▶ **The task**:
Rewrite the records below as a numbered list, from the start through the line containing "zoom out is", both ends included. Leave out blank lines.

▶ **Provided entries**:
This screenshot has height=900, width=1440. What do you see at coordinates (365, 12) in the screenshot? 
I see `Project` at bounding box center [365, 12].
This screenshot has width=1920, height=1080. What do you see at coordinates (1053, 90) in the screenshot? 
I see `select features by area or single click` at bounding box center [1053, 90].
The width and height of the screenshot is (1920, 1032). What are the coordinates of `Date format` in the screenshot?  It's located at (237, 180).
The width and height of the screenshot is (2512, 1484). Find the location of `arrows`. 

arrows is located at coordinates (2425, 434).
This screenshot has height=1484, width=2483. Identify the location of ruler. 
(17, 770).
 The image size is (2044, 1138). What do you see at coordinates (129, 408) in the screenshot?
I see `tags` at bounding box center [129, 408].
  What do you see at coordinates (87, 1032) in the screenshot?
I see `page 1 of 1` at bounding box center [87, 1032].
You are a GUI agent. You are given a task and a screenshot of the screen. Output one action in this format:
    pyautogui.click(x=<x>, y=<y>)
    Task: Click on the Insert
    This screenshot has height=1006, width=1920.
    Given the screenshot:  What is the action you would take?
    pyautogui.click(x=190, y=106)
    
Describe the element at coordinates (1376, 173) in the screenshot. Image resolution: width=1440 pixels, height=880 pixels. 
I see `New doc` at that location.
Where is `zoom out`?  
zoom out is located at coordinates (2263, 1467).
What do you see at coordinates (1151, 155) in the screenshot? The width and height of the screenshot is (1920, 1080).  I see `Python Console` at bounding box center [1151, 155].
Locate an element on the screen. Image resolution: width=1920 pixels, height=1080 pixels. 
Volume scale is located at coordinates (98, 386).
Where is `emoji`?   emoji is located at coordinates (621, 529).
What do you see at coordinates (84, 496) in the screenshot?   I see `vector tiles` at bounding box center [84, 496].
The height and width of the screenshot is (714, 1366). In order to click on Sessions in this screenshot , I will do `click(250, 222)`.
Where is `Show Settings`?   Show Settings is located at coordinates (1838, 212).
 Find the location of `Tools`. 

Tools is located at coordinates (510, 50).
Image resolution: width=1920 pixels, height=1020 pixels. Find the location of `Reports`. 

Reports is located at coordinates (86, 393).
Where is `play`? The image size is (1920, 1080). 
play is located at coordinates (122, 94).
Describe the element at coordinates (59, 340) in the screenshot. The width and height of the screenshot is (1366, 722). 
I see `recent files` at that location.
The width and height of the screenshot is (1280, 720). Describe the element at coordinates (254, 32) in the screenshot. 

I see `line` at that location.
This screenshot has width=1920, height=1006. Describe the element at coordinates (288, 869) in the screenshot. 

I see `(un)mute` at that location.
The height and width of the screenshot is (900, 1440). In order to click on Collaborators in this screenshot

▶ **Expected answer**:
1. This screenshot has height=900, width=1440. What do you see at coordinates (365, 12) in the screenshot? 
2. I see `Project` at bounding box center [365, 12].
3. This screenshot has width=1920, height=1080. What do you see at coordinates (1053, 90) in the screenshot? 
4. I see `select features by area or single click` at bounding box center [1053, 90].
5. The width and height of the screenshot is (1920, 1032). What are the coordinates of `Date format` in the screenshot?  It's located at (237, 180).
6. The width and height of the screenshot is (2512, 1484). Find the location of `arrows`. 
7. arrows is located at coordinates (2425, 434).
8. This screenshot has height=1484, width=2483. Identify the location of ruler. 
9. (17, 770).
10.  The image size is (2044, 1138). What do you see at coordinates (129, 408) in the screenshot?
11. I see `tags` at bounding box center [129, 408].
12.   What do you see at coordinates (87, 1032) in the screenshot?
13. I see `page 1 of 1` at bounding box center [87, 1032].
14. You are a GUI agent. You are given a task and a screenshot of the screen. Output one action in this format:
15.     pyautogui.click(x=<x>, y=<y>)
16.     Task: Click on the Insert
17.     This screenshot has height=1006, width=1920.
18.     Given the screenshot:  What is the action you would take?
19.     pyautogui.click(x=190, y=106)
20. Describe the element at coordinates (1376, 173) in the screenshot. Image resolution: width=1440 pixels, height=880 pixels. 
21. I see `New doc` at that location.
22. Where is `zoom out`?  
23. zoom out is located at coordinates (2263, 1467).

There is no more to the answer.